Adjustable-rate mortgages (ARMs) are now making their presence felt like never before, with ARMs making up 42.7% by dollar volume of total mortgage applications - an all-time high.
Peter DiMartino, managing director at RBS Greenwich Capital Markets, said that a notable shift has occurred in the way the U.S homeowner views mortgage financing. Historically, borrowers moved into ARMs when interest rates were temporarily high, and then refinanced into a long-term fixed-rate mortgage (usually into a 30-year fixed) when rates fell.
"Homeowners don't necessarily view their homes as a 30-year asset anymore. Demographically, U.S. homeowners usually stay in their homes for only five to ten years before they move on," stated DiMartino. By contrast, previous generations viewed a home as a lifelong asset, perhaps as something to be handed down to the next generation.
"Since Americans don't view their homes as a long-term asset, they don't want to pay up for the back end of that mortgage," he said. Many borrowers today are more focused on managing their monthly cashflows and are therefore unwilling to pay the extra 100 to 150 basis points for a 30-year fixed loan when they could have the hybrid ARM option for less. DiMartino explains that, depending on the size of the mortgage, the difference could save borrowers hundreds of dollars a month in interest expense. This has driven borrowers into ARMs. "As evidence, presently as well as last summer, when rates were at their 40- to 45-year lows, ARM production actually reached record levels, mostly at the expense of 15-year mortgages," said DiMartino.
Freddie Mac Chief Economist Frank Nothaft said that the considerable interest rate differential between fixed-rate mortgages and ARMs has drawn savvy consumers into the product. Hybrid ARM products, particularly 5/1s, are attractive for borrowers with short horizons in terms of staying in their current homes, such as military families and families who are involved in corporate relocation.
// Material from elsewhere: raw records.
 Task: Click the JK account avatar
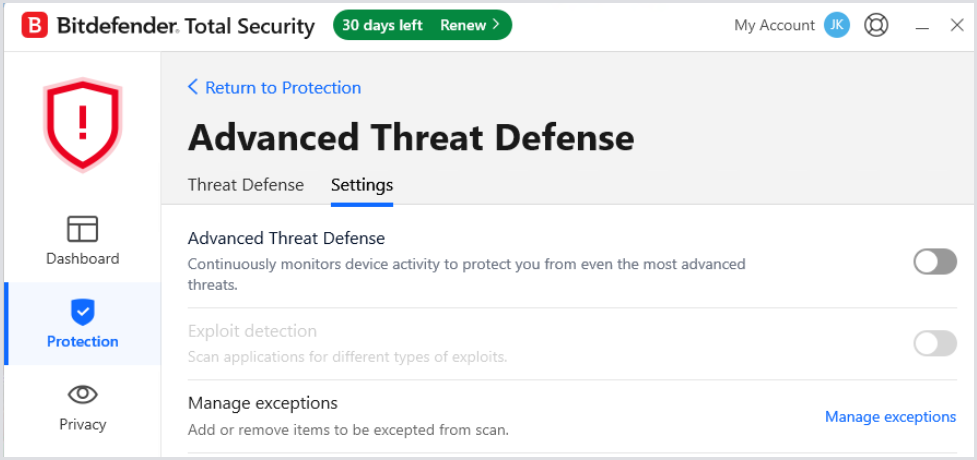click(x=836, y=26)
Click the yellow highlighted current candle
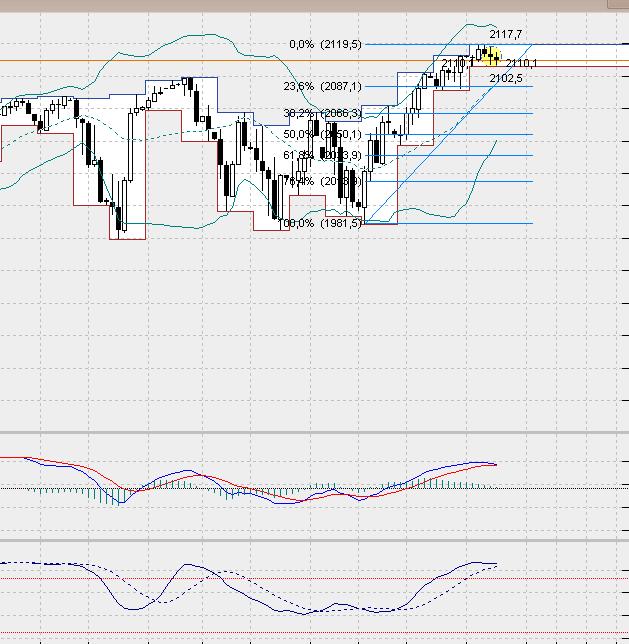Viewport: 629px width, 644px height. click(x=489, y=54)
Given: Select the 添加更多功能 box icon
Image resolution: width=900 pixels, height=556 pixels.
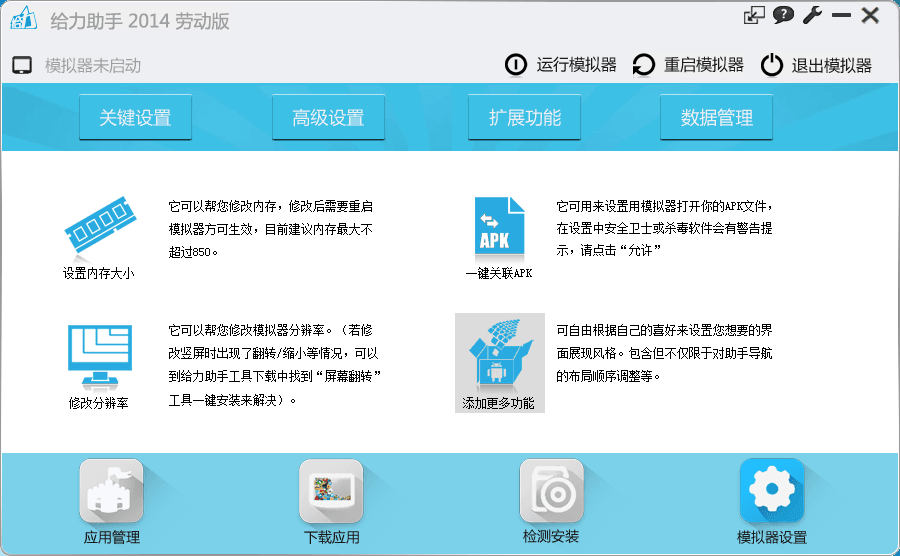Looking at the screenshot, I should coord(499,355).

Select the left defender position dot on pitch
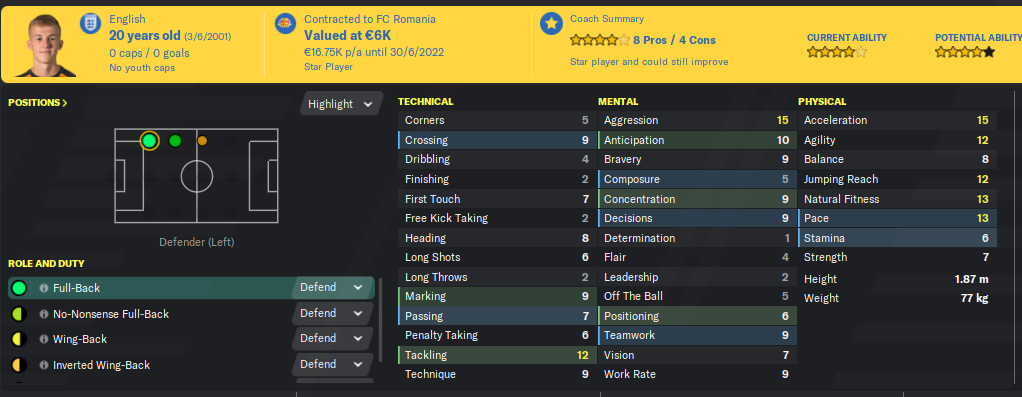[149, 140]
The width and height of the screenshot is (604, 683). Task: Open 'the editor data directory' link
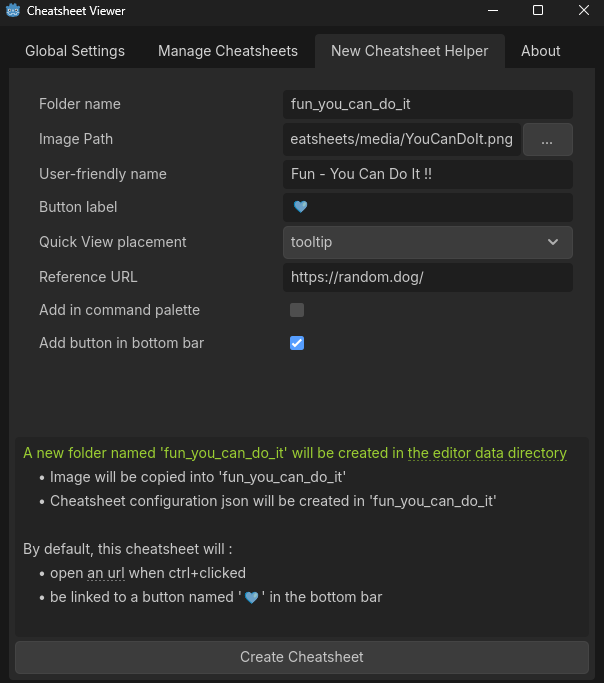click(487, 453)
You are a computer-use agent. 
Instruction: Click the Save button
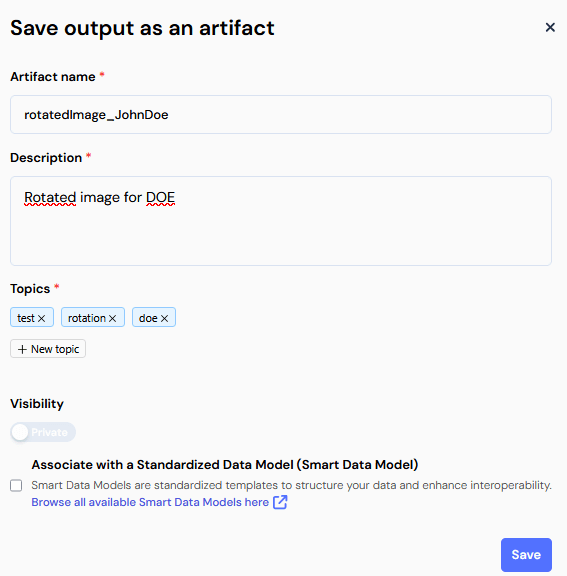tap(526, 555)
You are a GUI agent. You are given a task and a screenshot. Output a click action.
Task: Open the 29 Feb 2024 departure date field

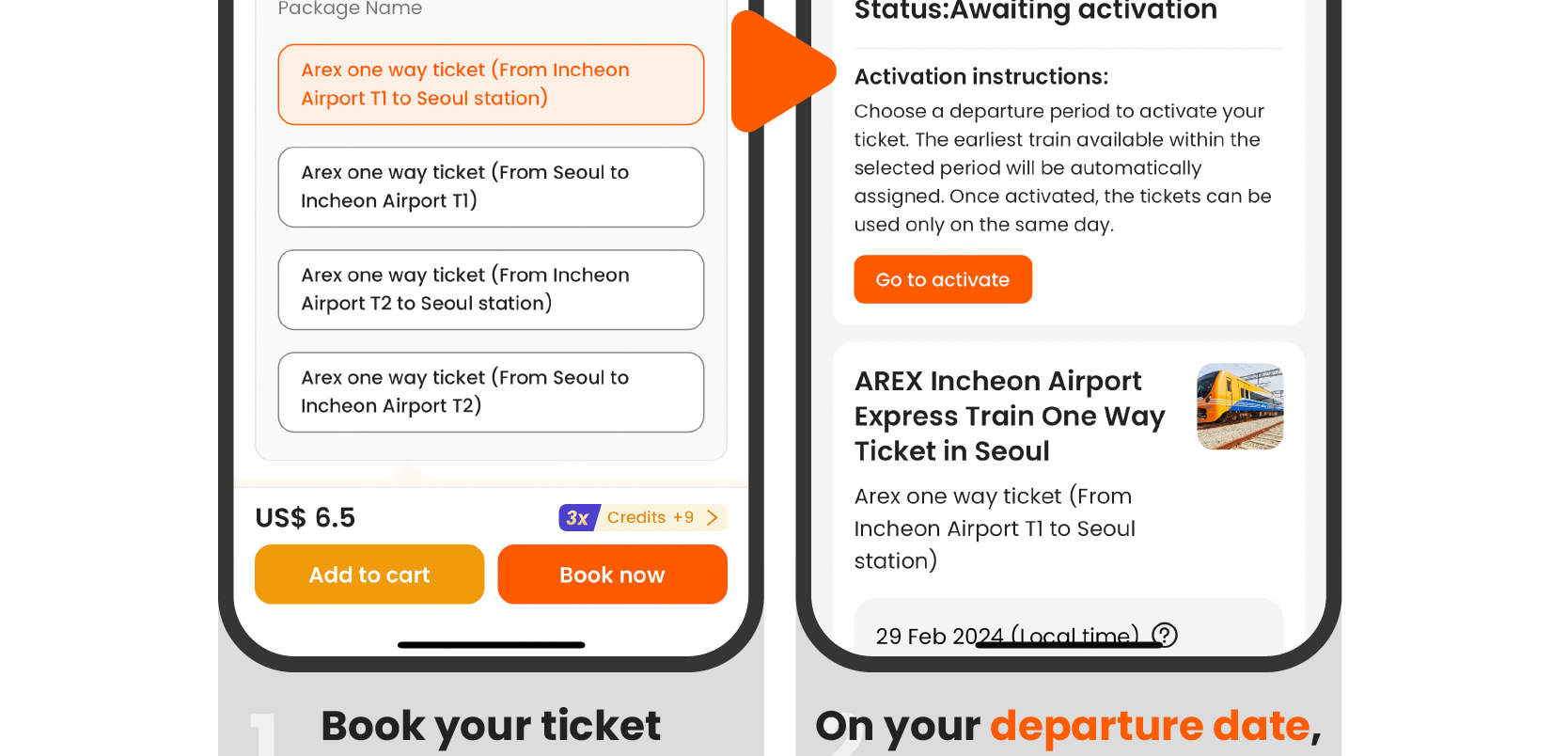click(1004, 636)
"While the fixed-rate index is still at only half of its peak level in June of 2003, the ARM index is 30% higher," wrote JPMorgan Securities analysts in a recent report. "The current ARM-inspired refinancing wave may lead to a very different relative value outcome than in the summer of 2003."
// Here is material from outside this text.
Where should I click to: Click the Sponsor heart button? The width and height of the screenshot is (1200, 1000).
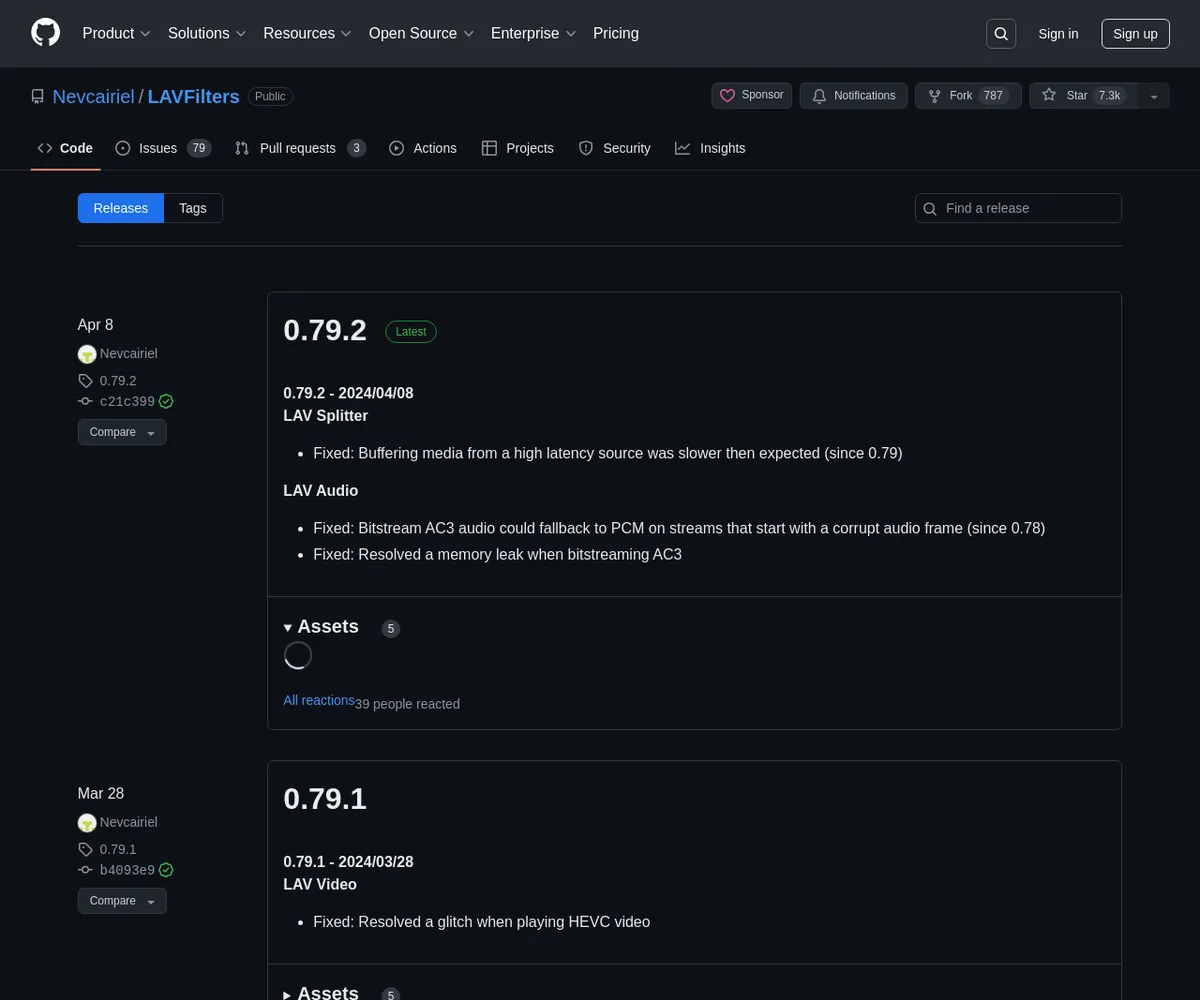coord(752,95)
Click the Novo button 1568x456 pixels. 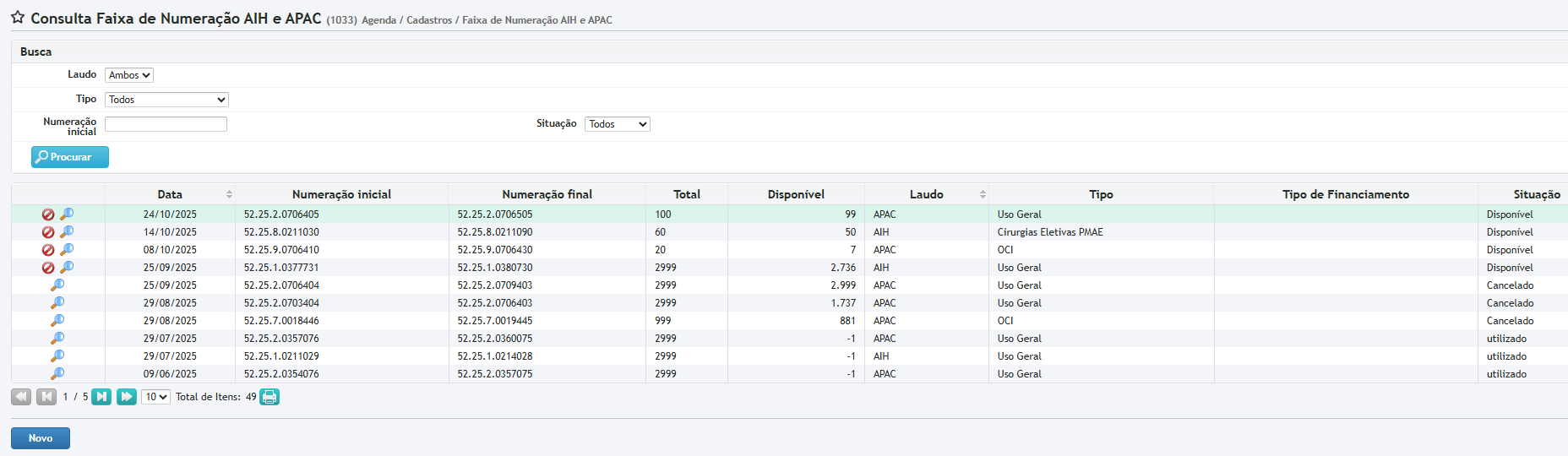tap(41, 438)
JPMorgan said that with current primary ARM rates close to June levels, it is reasonable to believe that the rise in the ARM Index is due mainly to fixed-to-ARM refinancings, mostly from 30-year product. This suggests that the share of this type of refinancing is now running at roughly 35%, which is obviously taking away from the 30-year to 15-year refinancings. "In a significant break from tradition, 15-year net issuance may actually be negative or only marginally positive in the current refinancing wave," JPMorgan wrote.
This increase in ARM activity has several obvious consequences, including: higher speeds on new 30-years; negative net issuance in the 30- and 15-year sectors; accelerated prepayments on 30-years versus 15-years; and lower duration supply compared to prior refinancing cycles.
Duration supply is expected to be considerably below expectations, resulting in a relatively muted refinancing-related rate whipsaw, said analysts. This is a positive for mortgages as it suggests that basis tightening might happen earlier than expected.
Relative value implications
In terms of relative value, the current environment is quite positive for 15-years while being very negative for ARMs, and neutral for 30-years (which favors high premiums over cusp coupons). Other analysts explained that last summer the market saw many borrowers refinance out of 30-year fixed loans into 15-year product; thus, supply in the 15-year sector increased noticeably, a typical occurrence in a refinancing wave. But with so many borrowers now moving into ARMs, and not so many into 15-year product, this bodes well for current-coupon 15s.
Some of the recent 15-year supply might have served as hedges for ARM originations, said JPMorgan. The lack of a TBA market in ARMs makes hedging of pipelines harder. ARM supply is usually observed closer to the settlement date. In contrast, fixed-rate supply usually hits the market as soon as borrowers lock rates. JPMorgan explained that, as ARM originators hedge their pipelines with 15-year product, it is possible that much of the recent 15-year supply may serve only as a pipeline hedge. Thus in a few weeks, when ARM supply hits, 15-years might tighten sharply as originators buy back their hedges, said analysts.
Analysts have said that the increased importance of hybrids means that investors should look into hybrids when filling intermediate buckets. One drawback is that ARMs are not part of any index. However, non-index driven investors, or index buyers who can buy non-index assets, can look at ARMs as an alternative to buying either a short CMO or to moving into 10-year mortgages, which are becoming more popular with borrowers.
But there remains some risk in moving into the ARM sector. "Even though a large amount of hybrids have been produced in the past few years, you haven't seen what this product looks like in a true bear market, " said an analyst. "Nor do we have a lot of historical data on how these loans, especially longer hybrids, prepay as they approach their reset dates."